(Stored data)
——

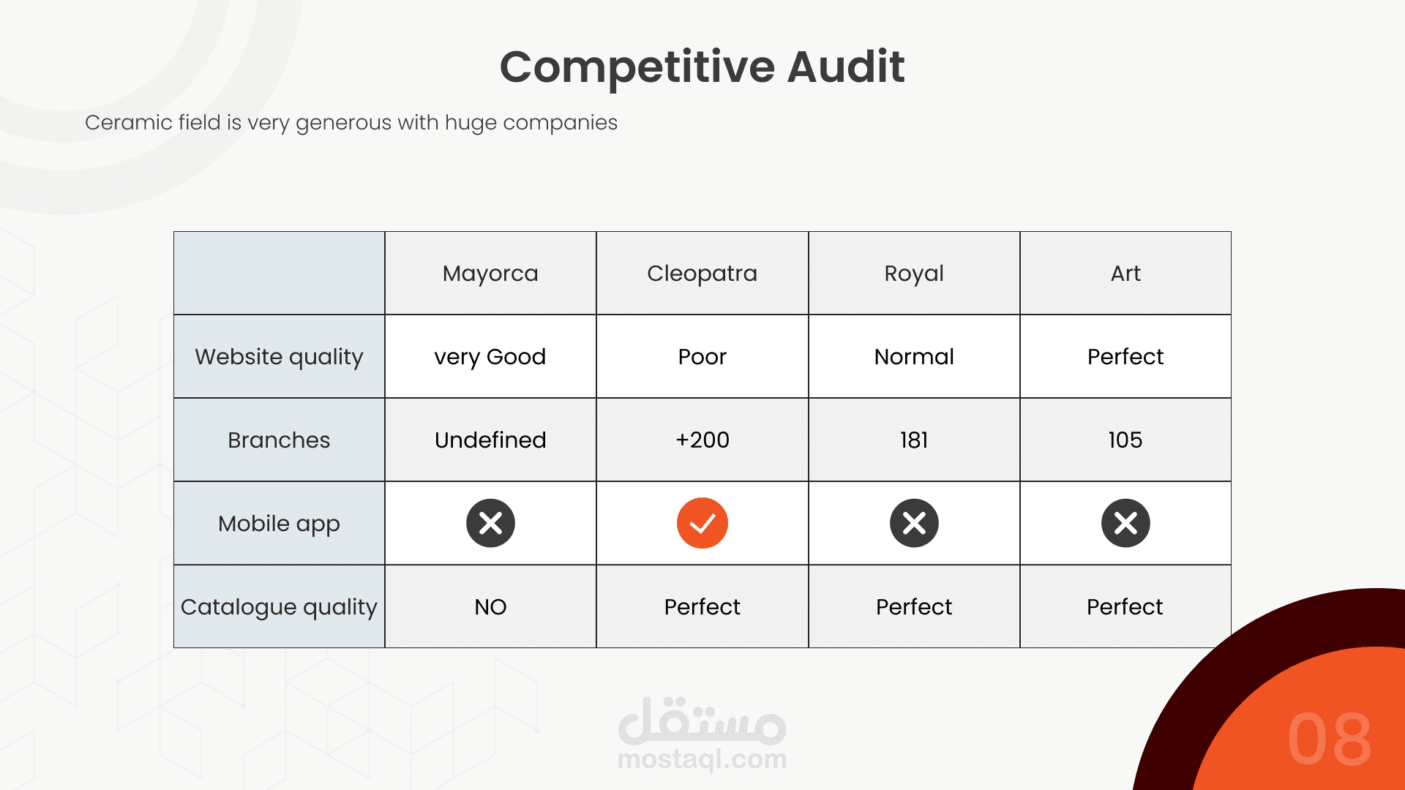Select the Undefined branches cell
This screenshot has width=1405, height=790.
coord(490,440)
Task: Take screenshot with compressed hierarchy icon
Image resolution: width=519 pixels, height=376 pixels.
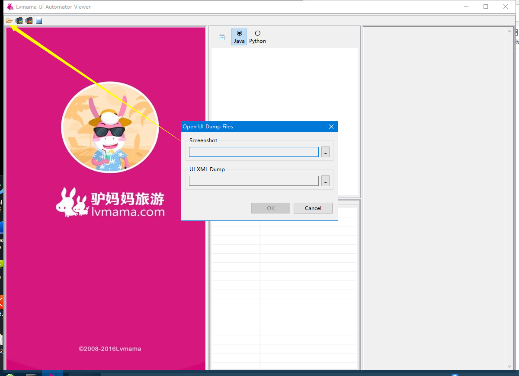Action: click(29, 20)
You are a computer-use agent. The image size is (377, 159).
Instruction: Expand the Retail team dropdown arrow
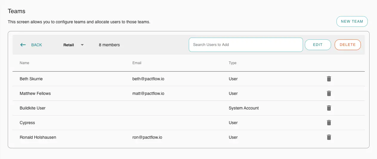point(82,45)
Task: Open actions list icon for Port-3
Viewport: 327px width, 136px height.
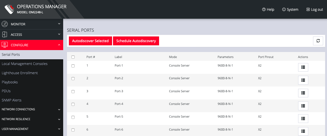Action: pyautogui.click(x=303, y=93)
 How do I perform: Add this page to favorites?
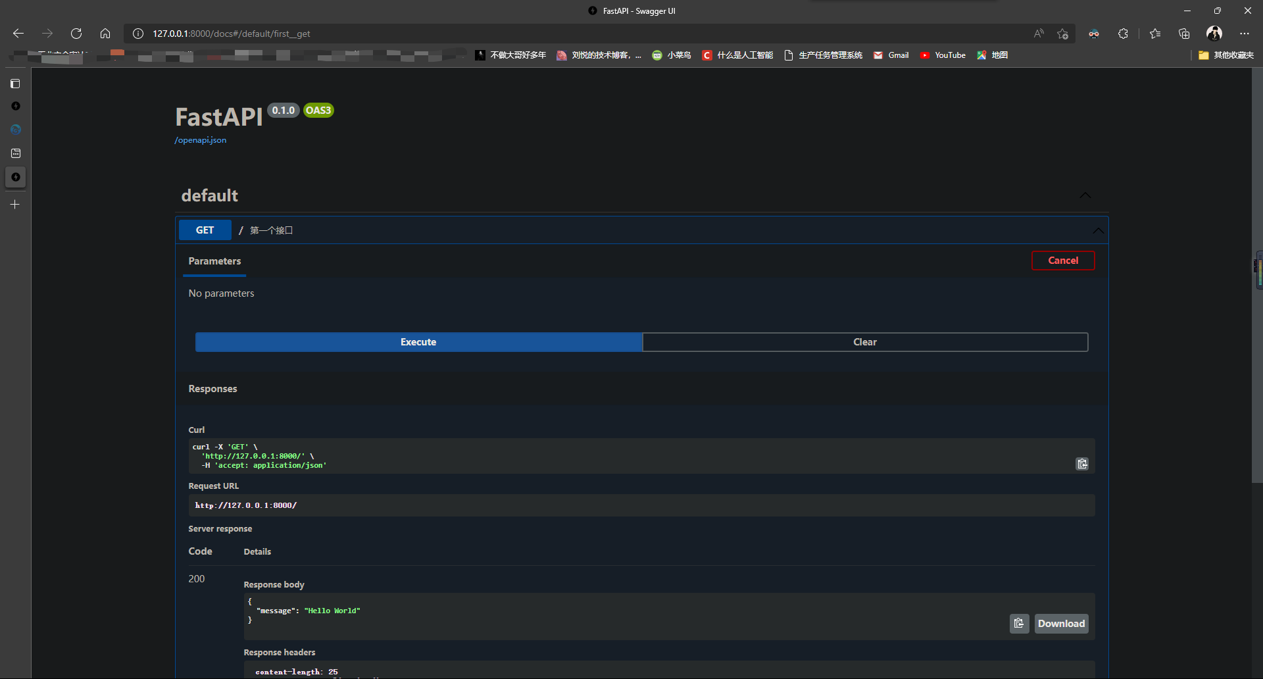(1062, 34)
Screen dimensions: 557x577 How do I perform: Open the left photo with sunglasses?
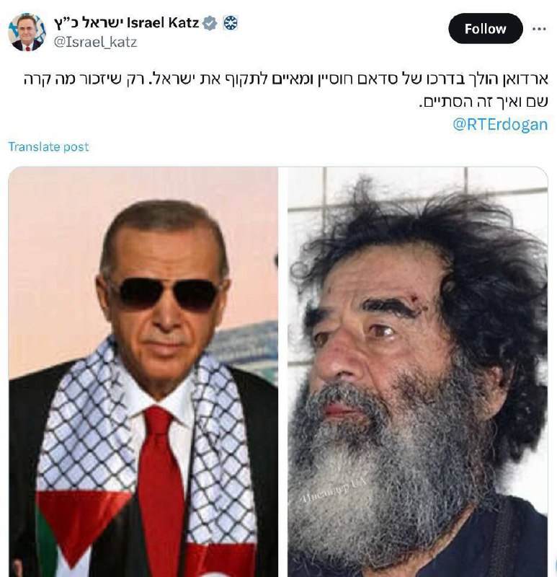143,371
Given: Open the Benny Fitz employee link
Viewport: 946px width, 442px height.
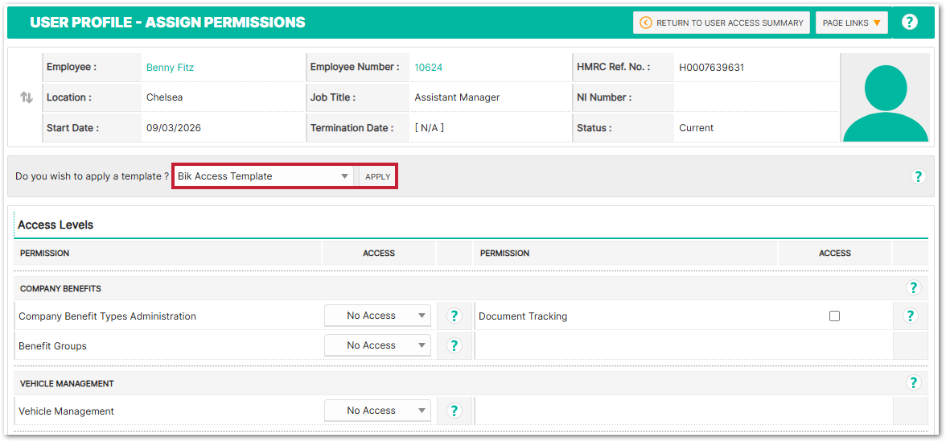Looking at the screenshot, I should 170,68.
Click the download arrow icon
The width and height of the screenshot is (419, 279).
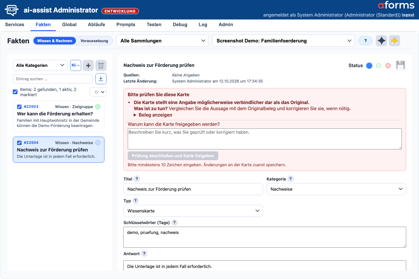click(x=101, y=79)
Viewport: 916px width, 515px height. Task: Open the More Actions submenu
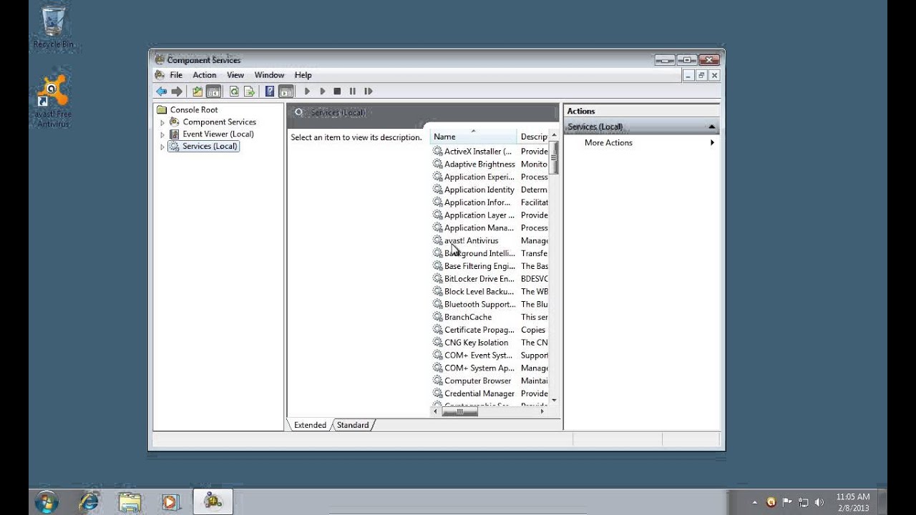pos(608,143)
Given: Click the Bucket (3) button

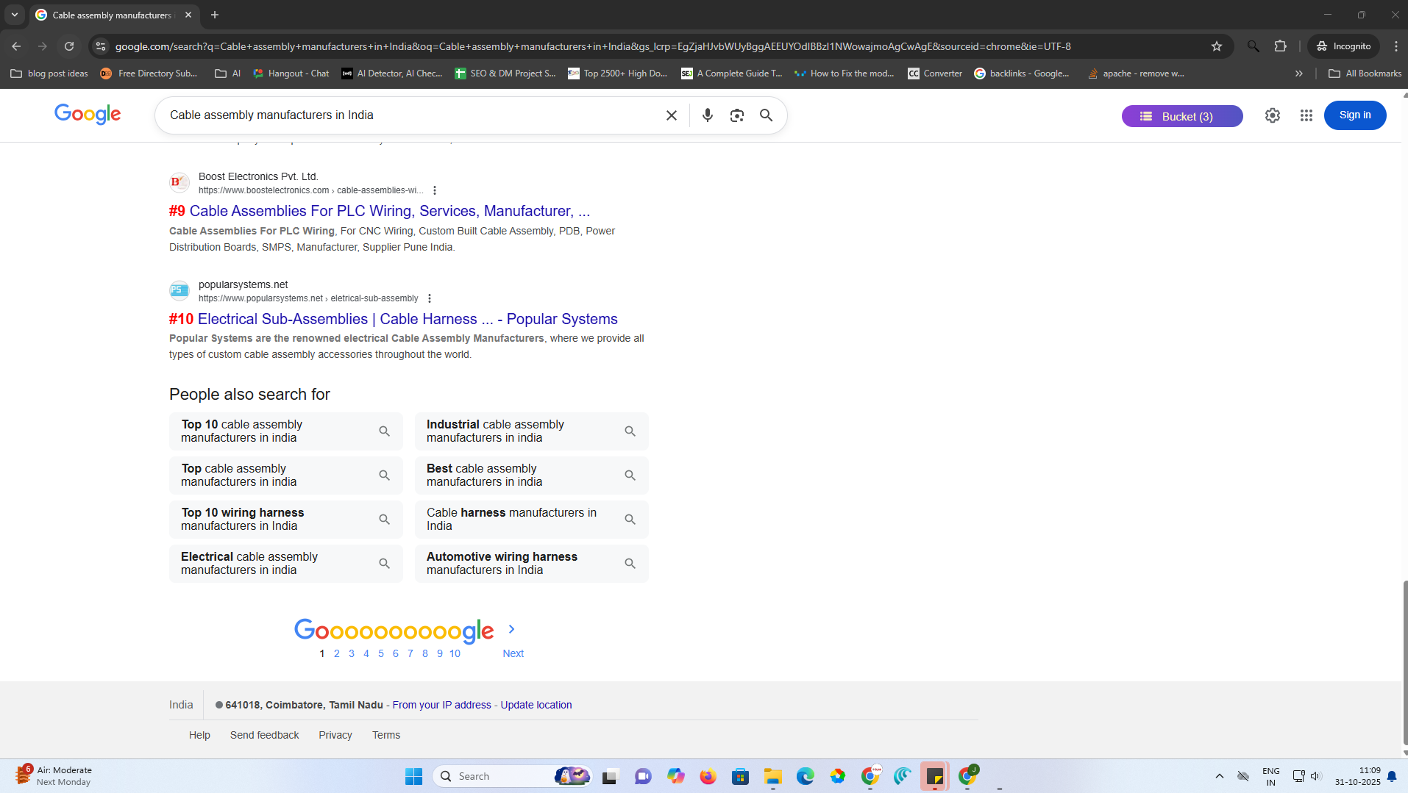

——

→ **Description of the task**
Beginning with the line that contains "Given: Open the Benny Fitz employee link", reproduce every line through the end of the records above exactly, leaving pictures out.

→ **Task result**
Given: Open the Benny Fitz employee link
Viewport: 946px width, 442px height.
Looking at the screenshot, I should 170,68.
Click the download arrow icon
The width and height of the screenshot is (419, 279).
click(x=101, y=79)
Viewport: 916px width, 515px height. Task: Open the More Actions submenu
pos(608,143)
Given: Click the Bucket (3) button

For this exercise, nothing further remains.